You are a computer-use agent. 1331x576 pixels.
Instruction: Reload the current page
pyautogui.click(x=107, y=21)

---

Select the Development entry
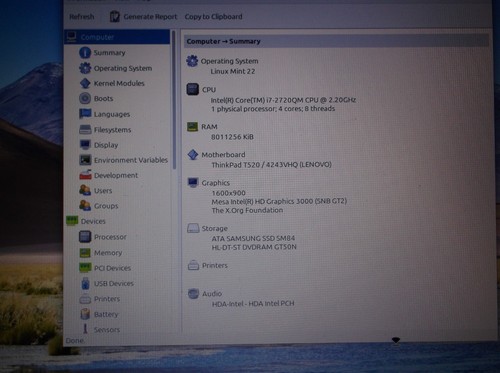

---

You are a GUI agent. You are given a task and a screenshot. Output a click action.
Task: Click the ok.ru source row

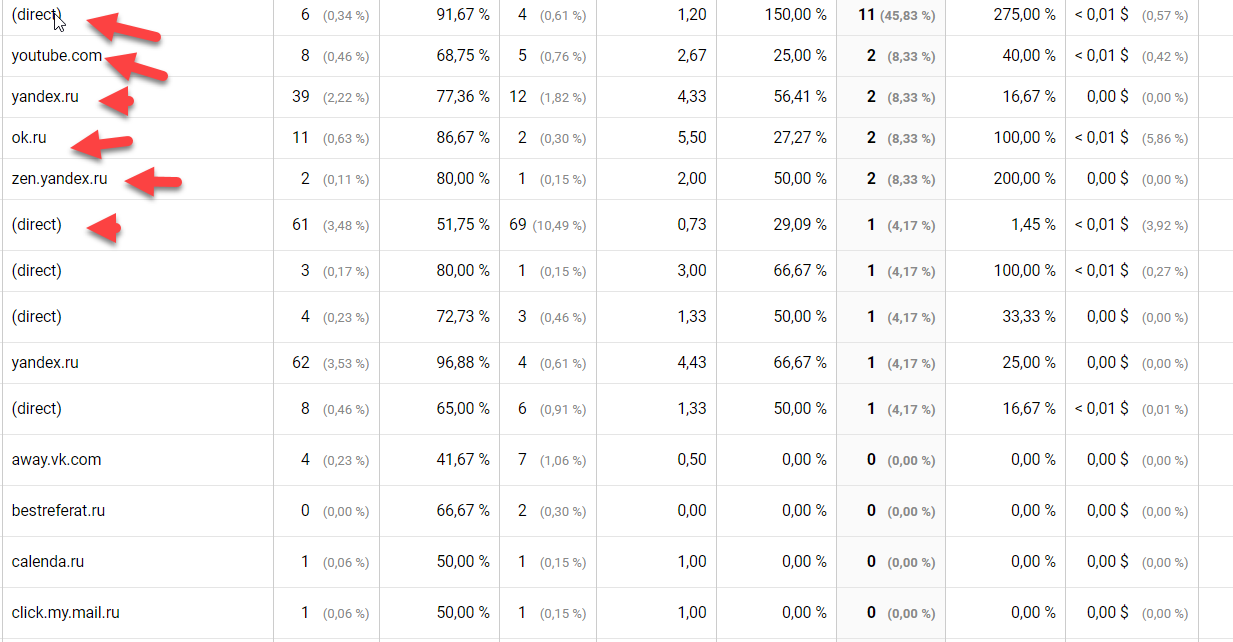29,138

---

__What is expected__. Going through the listing above, copy out every line that has the string "agent".

__Your solution__.
You are a computer-use agent. 1331x576 pixels.
You are a GUI agent. You are given a task and a screenshot. Output a click action.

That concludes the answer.